DATASET RECORDS: Begin

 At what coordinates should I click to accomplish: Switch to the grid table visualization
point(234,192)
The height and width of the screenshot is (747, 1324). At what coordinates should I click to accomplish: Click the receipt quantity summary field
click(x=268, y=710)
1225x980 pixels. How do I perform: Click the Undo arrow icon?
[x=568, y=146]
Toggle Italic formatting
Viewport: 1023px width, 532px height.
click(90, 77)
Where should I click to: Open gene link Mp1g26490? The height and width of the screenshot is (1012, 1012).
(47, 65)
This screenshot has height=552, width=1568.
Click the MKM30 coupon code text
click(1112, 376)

DATASET RECORDS: End

DESCRIPTION OF THE TASK
Write the records out once more. Each line must match.

ANSWER SECTION
 At what coordinates should I click to accomplish: Switch to the grid table visualization
point(234,192)
The height and width of the screenshot is (747, 1324). At what coordinates should I click to accomplish: Click the receipt quantity summary field
click(x=268, y=710)
1225x980 pixels. How do I perform: Click the Undo arrow icon?
[x=568, y=146]
Toggle Italic formatting
Viewport: 1023px width, 532px height.
click(90, 77)
Where should I click to: Open gene link Mp1g26490? The height and width of the screenshot is (1012, 1012).
(47, 65)
This screenshot has height=552, width=1568.
Click the MKM30 coupon code text
click(1112, 376)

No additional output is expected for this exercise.